**Work order**.
Repeat, exactly and alone, every line from the line that contains "Task: Select Photos in the storage list" to the end of the entries.
::: Material provided :::
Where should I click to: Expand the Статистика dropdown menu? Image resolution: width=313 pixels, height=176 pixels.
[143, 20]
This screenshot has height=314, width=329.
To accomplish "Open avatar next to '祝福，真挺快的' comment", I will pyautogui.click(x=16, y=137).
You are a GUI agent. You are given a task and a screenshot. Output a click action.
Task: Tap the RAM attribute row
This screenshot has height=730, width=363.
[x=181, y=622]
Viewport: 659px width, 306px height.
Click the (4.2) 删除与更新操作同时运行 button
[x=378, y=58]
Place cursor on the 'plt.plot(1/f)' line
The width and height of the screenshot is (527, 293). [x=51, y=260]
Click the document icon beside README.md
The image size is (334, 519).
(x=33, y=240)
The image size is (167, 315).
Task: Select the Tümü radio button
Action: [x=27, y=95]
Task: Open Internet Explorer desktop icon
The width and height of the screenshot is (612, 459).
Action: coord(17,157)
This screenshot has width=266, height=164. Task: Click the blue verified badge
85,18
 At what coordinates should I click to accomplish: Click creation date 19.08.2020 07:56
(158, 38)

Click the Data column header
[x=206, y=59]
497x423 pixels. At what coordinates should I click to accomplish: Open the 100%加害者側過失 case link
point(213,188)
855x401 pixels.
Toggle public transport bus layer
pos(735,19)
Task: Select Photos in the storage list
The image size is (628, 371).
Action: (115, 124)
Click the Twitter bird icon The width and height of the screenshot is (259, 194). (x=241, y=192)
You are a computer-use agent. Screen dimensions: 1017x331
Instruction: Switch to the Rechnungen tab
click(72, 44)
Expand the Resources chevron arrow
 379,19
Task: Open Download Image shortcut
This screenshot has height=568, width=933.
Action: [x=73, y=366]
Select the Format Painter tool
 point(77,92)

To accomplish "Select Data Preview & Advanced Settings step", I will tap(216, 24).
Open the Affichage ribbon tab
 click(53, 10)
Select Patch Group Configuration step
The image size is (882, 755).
:::
**Answer to the exercise**.
Task: Select Photos in the storage list
The image size is (628, 371).
Action: (115, 124)
Click the Twitter bird icon The width and height of the screenshot is (259, 194). (x=241, y=192)
You are a computer-use agent. Screen dimensions: 1017x331
Instruction: Switch to the Rechnungen tab
click(72, 44)
Expand the Resources chevron arrow
 379,19
Task: Open Download Image shortcut
This screenshot has height=568, width=933.
Action: [x=73, y=366]
Select the Format Painter tool
 point(77,92)

To accomplish "Select Data Preview & Advanced Settings step", I will tap(216, 24).
Open the Affichage ribbon tab
 click(53, 10)
Select Patch Group Configuration step
The image size is (882, 755).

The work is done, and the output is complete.